In this case, the pre-adhered polymer may be irradiated with radiation to form radicals and then immersed in the monomer or monomer mixture, or the polymer may be irradiated with radiation while being immersed. Furthermore, after being impregnated, radiation may be irradiated to polymerize. Among these various methods, the most suitable one may be adopted depending on the purpose of use of the ion exchange membrane containing the mesh, the type of polymer attached, the shape of the mesh, the material, etc.
For example, a sheet of vinylidene fluoride is heat-fused onto a mesh material, immersed in acrylic acid or a mixture of acrylic acid and styrene, divinylbenzene, etc., and irradiated with radiation to cause graft polymerization.
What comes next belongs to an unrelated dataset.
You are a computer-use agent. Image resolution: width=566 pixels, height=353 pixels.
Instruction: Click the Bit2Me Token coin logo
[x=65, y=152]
Alternatively, polyethylene is heated to fuse it onto the net-like material, and this is immersed in a heated mixed solution of methacrylic acid, divinylbenzene, and benzoyl peroxide to fully impregnate the attached polyethylene. Then, the cation exchange membrane of the present invention can be obtained by carrying out heating polymerization under high pressure in an autoclave, followed by fluorination treatment. (d) There is also a method based on mold polymerization.

That is, a crosslinking agent such as vinylbenzene is added to acrylic acid, methacrylic acid, styrene sulfonate esters, vinyl sulfonate esters, etc., a radical polymerization initiator is further added, and other additives such as dilution are added as necessary. A solvent, a linear polymer, a fine powder crosslinkable polymer, etc. are added and mixed uniformly, and this is placed as a core in a mold corresponding to the shape of the net covered with an insulating material. This is a method in which the above-mentioned monomer mixture is poured and polymerized by heating. In this case, if there is no oxidation resistance, fluorination treatment is sufficient to impart oxidation resistance. Some examples for making the ion exchange membrane of the present invention have been shown, but the above examples are not sufficient. Therefore, the present invention is not limited in any way.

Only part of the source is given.